Es lo que han demostrado ser a lo largo de los fantásticos siete discos con que cuenta la impecable discografía que han reunido desde sus inicios en 2004 hasta nuestros días. Supervivientes de toda aquella hornada de grupos de guitarras que se organizó en UK en respuesta al impacto de los Strokes y compañía, ellos han sabido evolucionar como ninguno de aquellos lo ha hecho. Sin embargo, permanecen como un secreto a voces. Como esa exquisitez totalmente prohibida a los no iniciados. Una pena, porque su autorizada mezcla de la herencia de Robert Wyatt, Elvis Costello, The Zombies, Brian Eno, David Byrne o Sakamoto, me parece todo un hallazgo entre la habitual horda de medianías que constituyen el universo pop actual. Pero el oyente, en su sabiduría o ignorancia, es el que manda.

El que hace siete en esta modélica y ascendente colección de discos que van dejando Field Music por el camino, no sólo es una lógica continuación de todos esos planteamientos y personalidad de la que hablamos, es más bien, un paso de gigante. Una suma de todo lo investigado y, por tanto, aprendido, en estos 16 años de andadura.

No busquen la concreción de las canciones aquí.
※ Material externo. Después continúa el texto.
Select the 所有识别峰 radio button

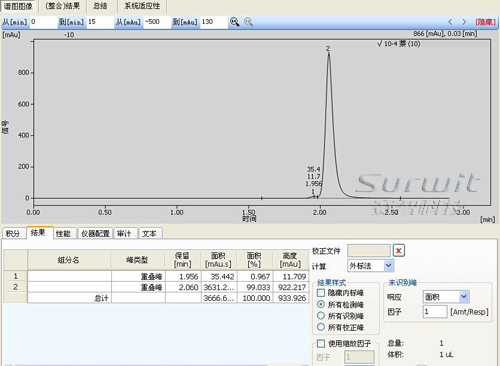(x=321, y=316)
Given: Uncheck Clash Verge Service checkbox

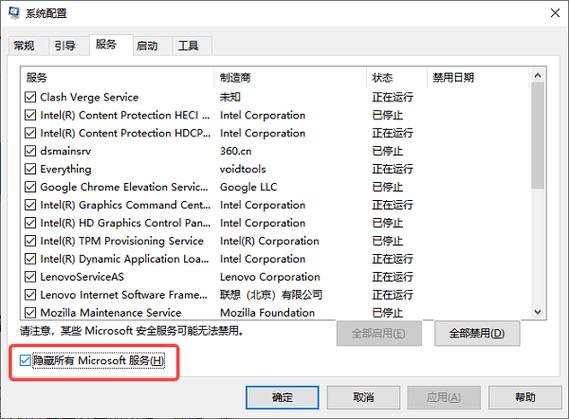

Hay pop, hay guitarras, pero son vehículos al servicio de otros objetivos. El álbum se configura como un ciclo de cortes -19, para ser exactos- que pretenden construir entre todos un pequeño concepto entorno a los efectos de la masivamente devastadora primera guerra mundial. Todo ello nace de un encargo del Museo Imperial de la Guerra de su país, que si bien iba a tener un trazado enteramente instrumental en un principio, al final hubo historias que merecían ser contadas en un formato más convencional. Así, encontramos una coexistencia nada usual entre escapes sonoros más propios de una exposición de arte y estructuras de canción más cercanas al pop, pero todo ello hilvanado en pro de ofrecer una visión de conjunto, una especie de argumento.

Así, vemos que las canciones guardan un orden cronológico, que se inicia con el regreso a casa de los combatientes, que no sabían lo que les esperaba tras el mundo incierto y devastado que dejaba la contienda. Es así, con la cambiante canción “Coffee or wine”, segunda en el listado tras el inicio con uno de esos escapes sonoros de los que hablaba, como da comienzo el ciclo, que continúa hablando de temas tan diversos como los esfuerzos del Dr. Harold Gillies para fabricar injertos de piel en heridos de guerra, que acabarían derivando décadas después en las primeras operaciones transgénero, como el movimiento dadá, o los últimos pagos de las deudas de reparación por parte del gobierno alemán (la funky “Money is a memory”), que tuvieron lugar en 2010 y se encargan de darnos la dimensión aséptica y administrativa a que quedó reducido todo aquél horror tras casi un siglo después.

Es, en definitiva, una historia que fluctúa, pero que es efectiva a la hora de pintar el fresco que represente todas esas consecuencias que trajo consigo uno de los mayores horrores que haya vivido la humanidad y lo complicado que ha sido construir un nuevo mundo sobre sus cenizas. Sobre todo, porque las historias vienen acompañadas de una visión musical tan desinhibida como apuntábamos al principio de este artículo, que hilvana estilos completamente diferentes con total ausencia de pudor y sin embargo triunfa al mostrar bien acabado un completo collage que cumple perfectamente su cometido tanto explicativo como de medio de transporte al nuevo mundo que quieren representar.

Todo esto, aparentemente, será complicado de digerir para un oyente medio, teniendo en cuenta esta era de búsqueda de digestión rápida del alimento musical, ante la enorme maraña de discos y nuevas propuestas que nos asaltan semana tras semana. No obstante, disfrutar de las sugerentes ventanas sonoras que nos proponen aquí la banda de Sunderland, nos asomará a un mundo que merece la pena ver. Ellos saben combinar perfectamente los momentos más experimentales con los más, digamos, amables, para que en ningún momento el tedio domine lo principal: la narración. Una narración ágil, profundamente interesante, por estar llena de hallazgos y sobre todo, apasionante. Todo eso es esta pequeña y policromática obra de arte de uno de los, sin duda, grupos pop más interesantes del milenio en que vivimos.